Exercise instructions: Extract the part of the listing that opens with the line containing "1.15.2 (284, 1022)" and closes with the final line of the listing, both ends included, and reproduce those lines word for word. Leave the pictures out of your answer.

═════ Recorded information

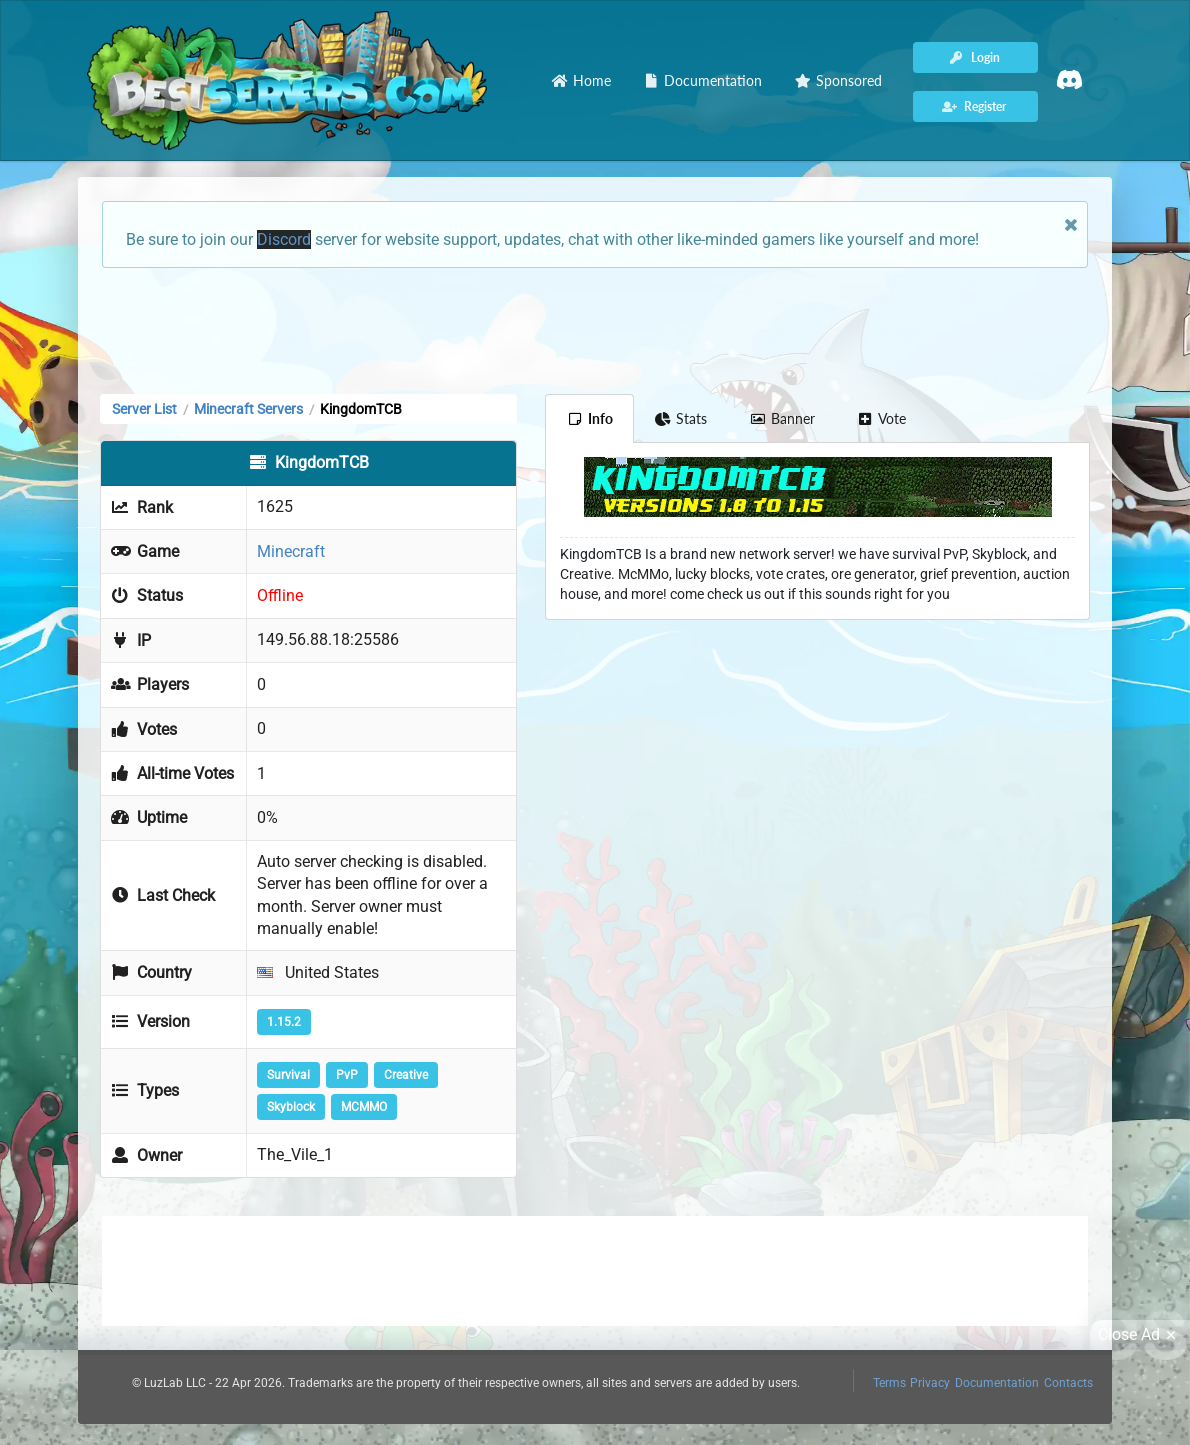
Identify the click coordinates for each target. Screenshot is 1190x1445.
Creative (406, 1075)
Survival (288, 1075)
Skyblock (291, 1107)
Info (589, 418)
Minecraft (291, 551)
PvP (347, 1075)
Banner (782, 418)
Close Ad (1140, 1335)
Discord (284, 239)
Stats (681, 418)
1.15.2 (284, 1022)
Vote (882, 418)
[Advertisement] (595, 329)
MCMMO (364, 1107)
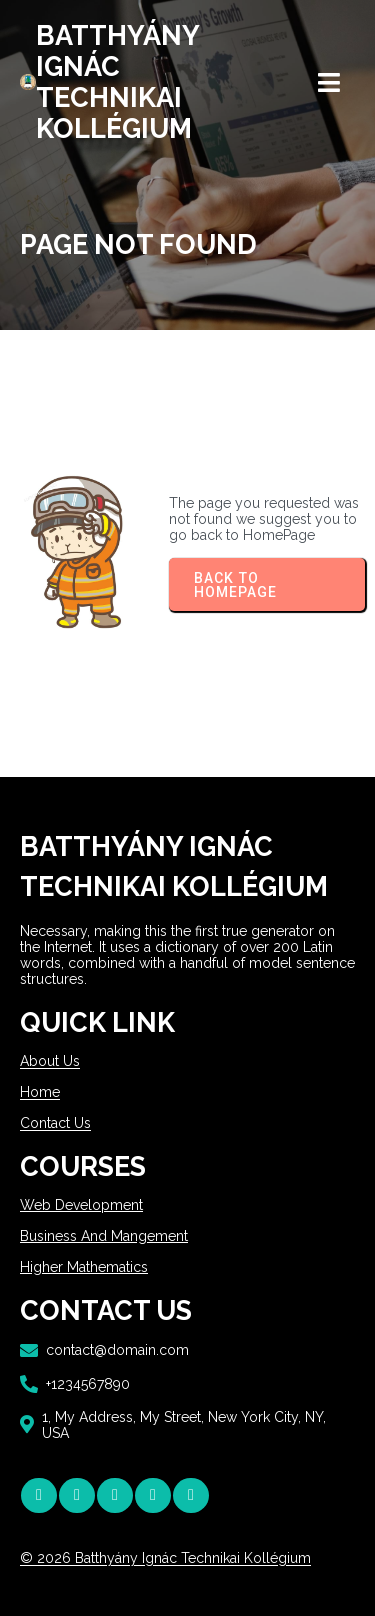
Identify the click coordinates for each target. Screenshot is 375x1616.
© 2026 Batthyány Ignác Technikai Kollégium (165, 1558)
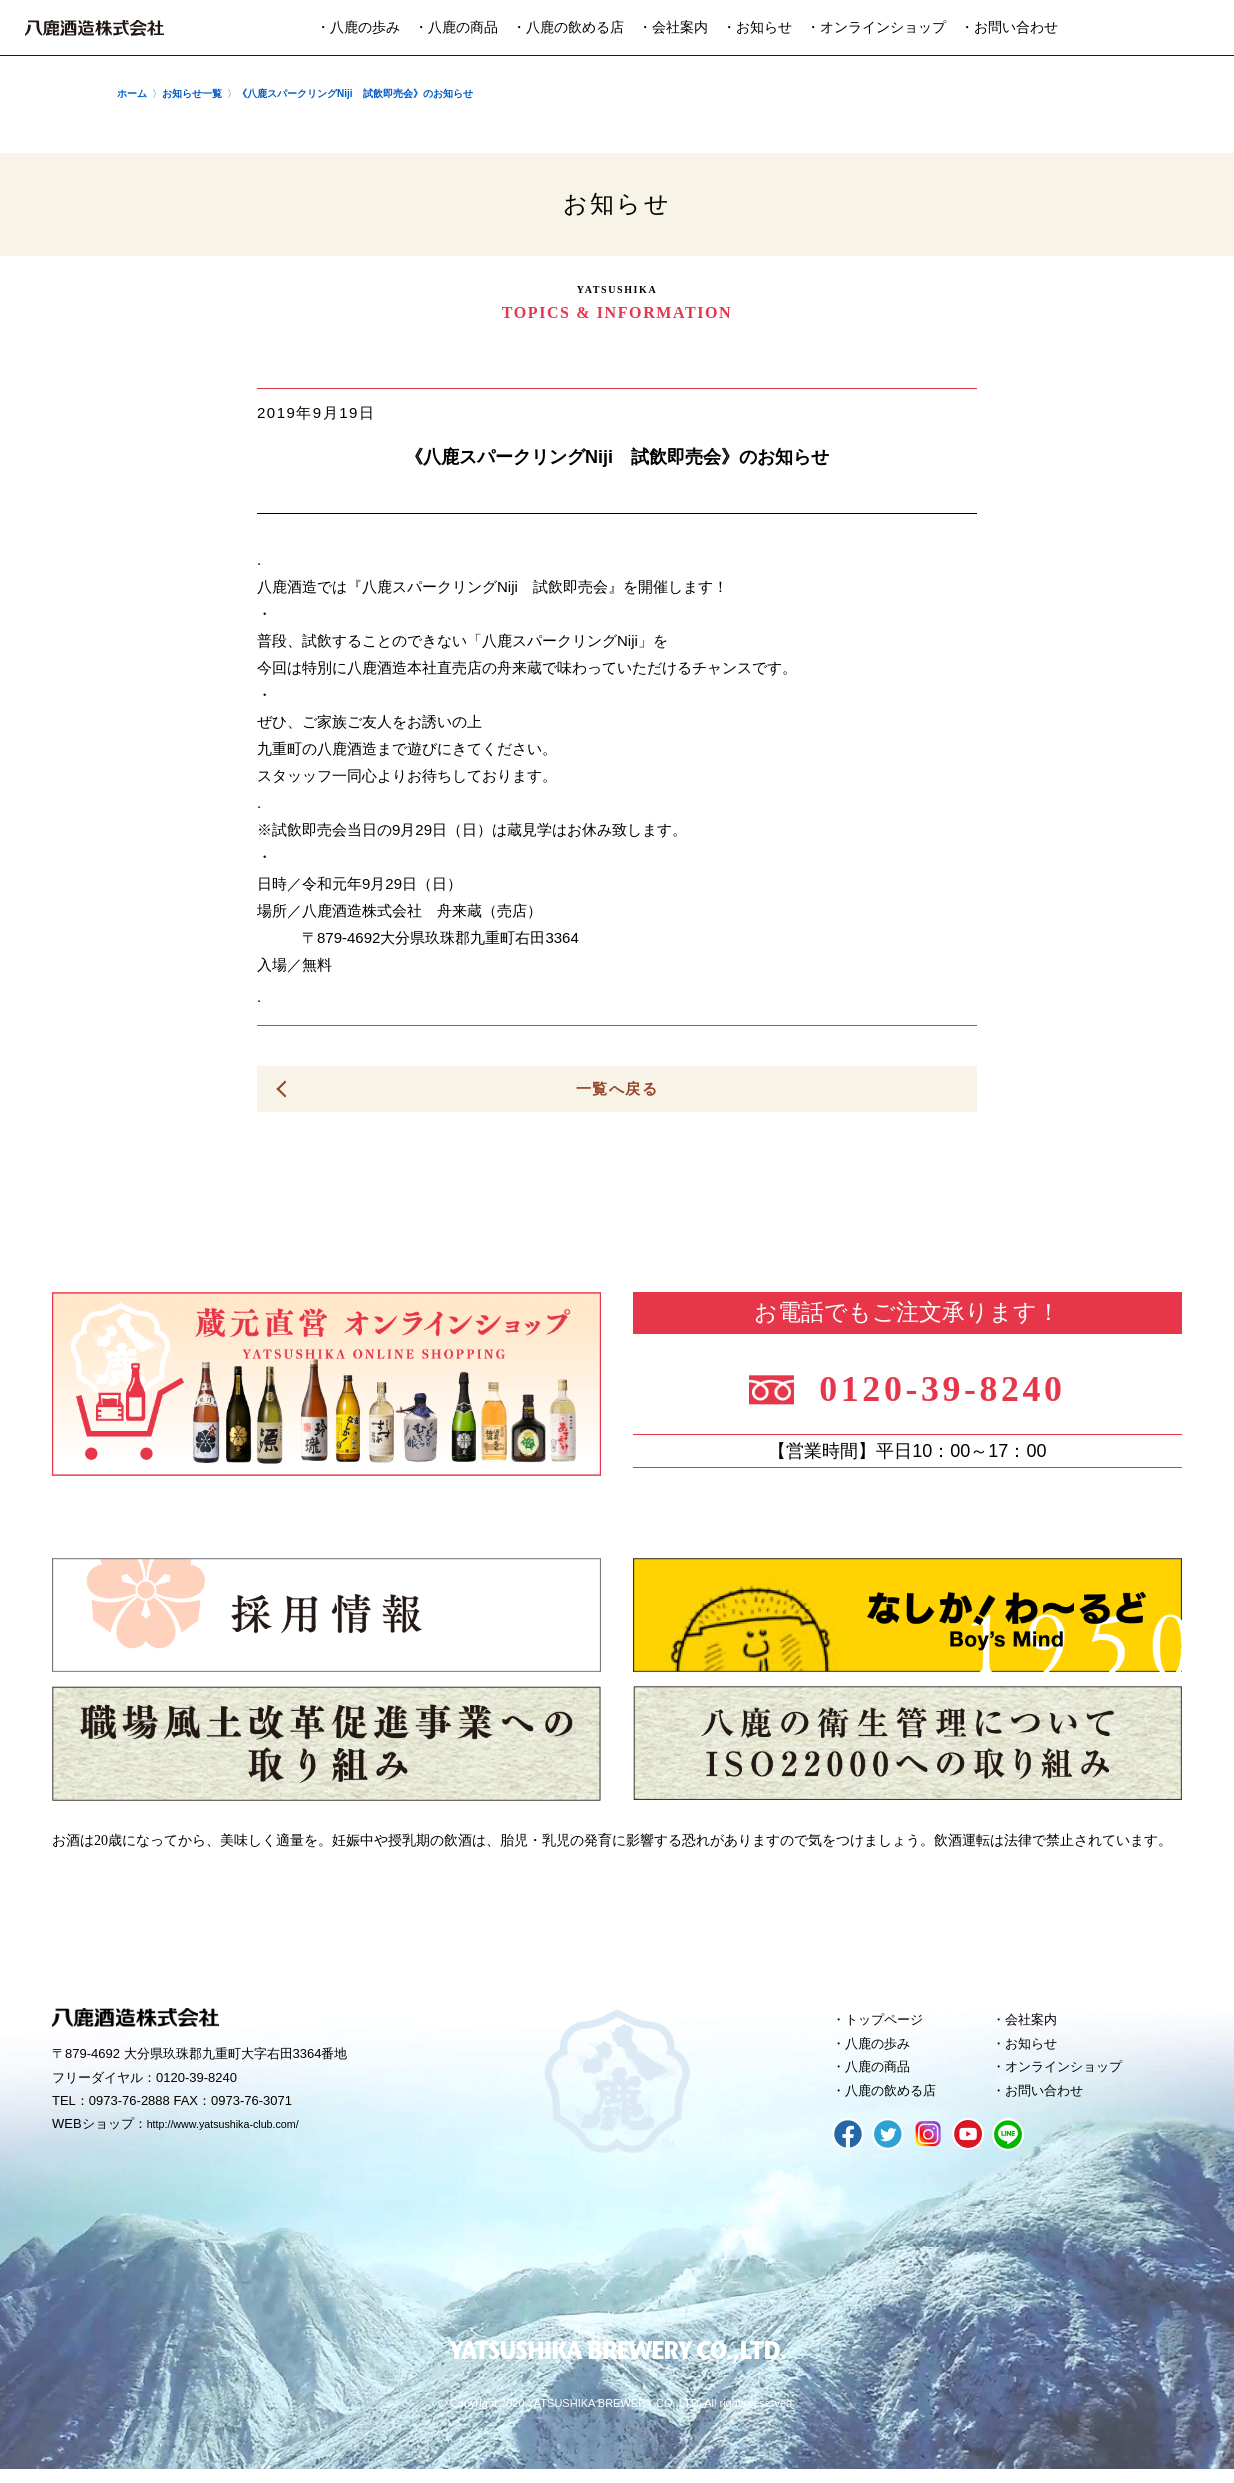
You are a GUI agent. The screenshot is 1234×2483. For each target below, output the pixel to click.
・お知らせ (757, 27)
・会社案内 (673, 27)
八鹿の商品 (884, 2077)
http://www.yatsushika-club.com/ (239, 2129)
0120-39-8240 (959, 1386)
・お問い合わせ (1009, 27)
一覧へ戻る (617, 1089)
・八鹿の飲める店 (568, 27)
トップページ (892, 2023)
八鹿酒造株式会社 (94, 28)
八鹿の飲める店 (899, 2104)
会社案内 (1037, 2023)
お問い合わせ (1052, 2104)
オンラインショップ (1074, 2077)
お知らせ (1037, 2050)
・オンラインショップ (876, 27)
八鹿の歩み (884, 2050)
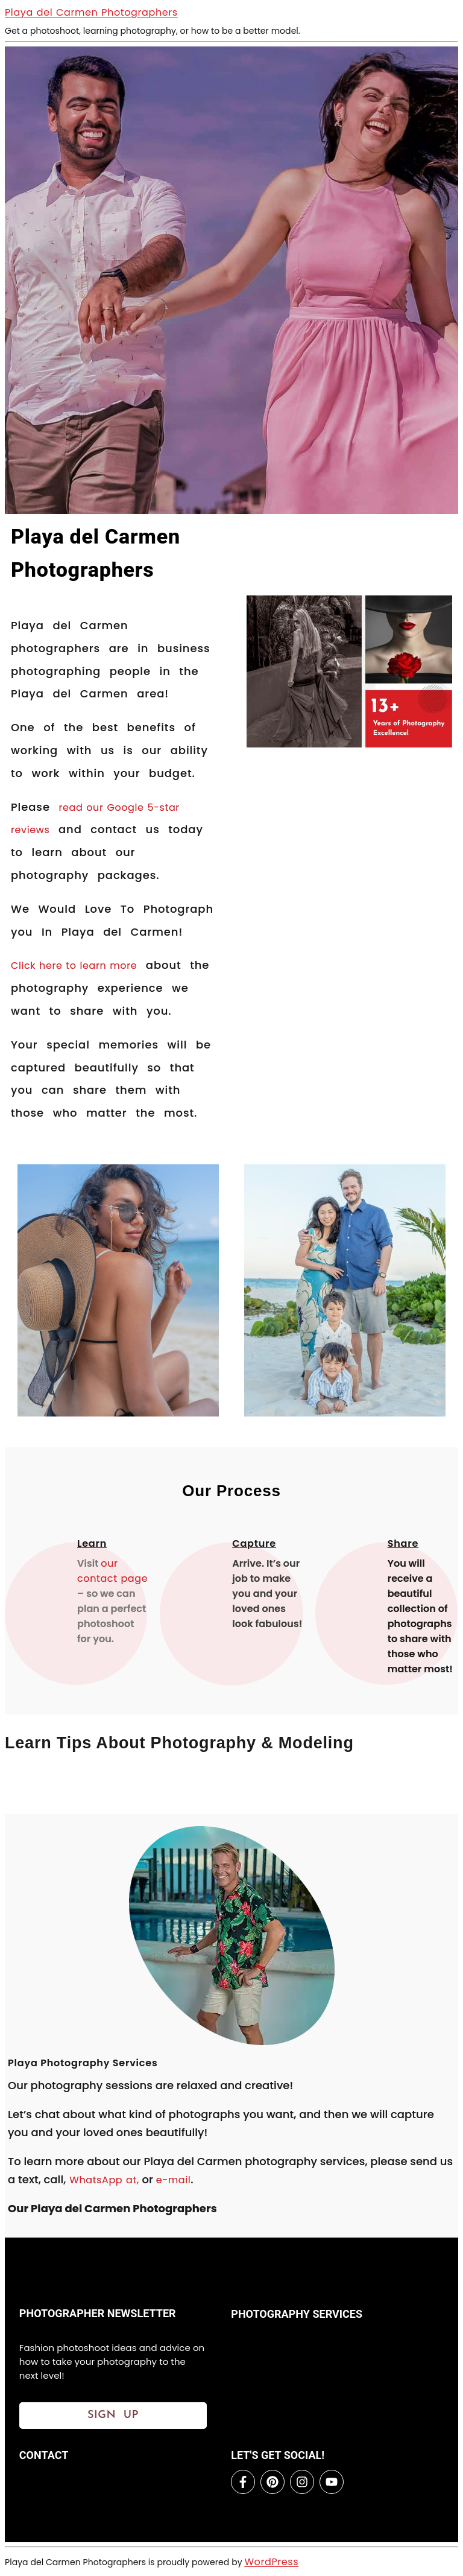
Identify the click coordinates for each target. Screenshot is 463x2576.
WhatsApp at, (102, 2180)
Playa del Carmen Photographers (91, 12)
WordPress (271, 2562)
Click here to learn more (74, 966)
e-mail (173, 2180)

══════════

Task answer:
1.15.2 (284, 1022)
Vote (882, 418)
[Advertisement] (595, 329)
MCMMO (364, 1107)
Identify the click coordinates for each target. Screenshot is 375x1616.
© 2026 Batthyány Ignác Technikai Kollégium (165, 1558)
You are a GUI agent. The screenshot is 1234×2483. For each target below, output the pixel to click.
・お知らせ (757, 27)
・会社案内 (673, 27)
八鹿の商品 (884, 2077)
http://www.yatsushika-club.com/ (239, 2129)
0120-39-8240 (959, 1386)
・お問い合わせ (1009, 27)
一覧へ戻る (617, 1089)
・八鹿の飲める店 (568, 27)
トップページ (892, 2023)
八鹿酒造株式会社 (94, 28)
八鹿の飲める店 (899, 2104)
会社案内 (1037, 2023)
お問い合わせ (1052, 2104)
オンラインショップ (1074, 2077)
お知らせ (1037, 2050)
・オンラインショップ (876, 27)
八鹿の歩み (884, 2050)
Identify the click coordinates for each target. Screenshot is 463x2576.
WhatsApp at, (102, 2180)
Playa del Carmen Photographers (91, 12)
WordPress (271, 2562)
Click here to learn more (74, 966)
e-mail (173, 2180)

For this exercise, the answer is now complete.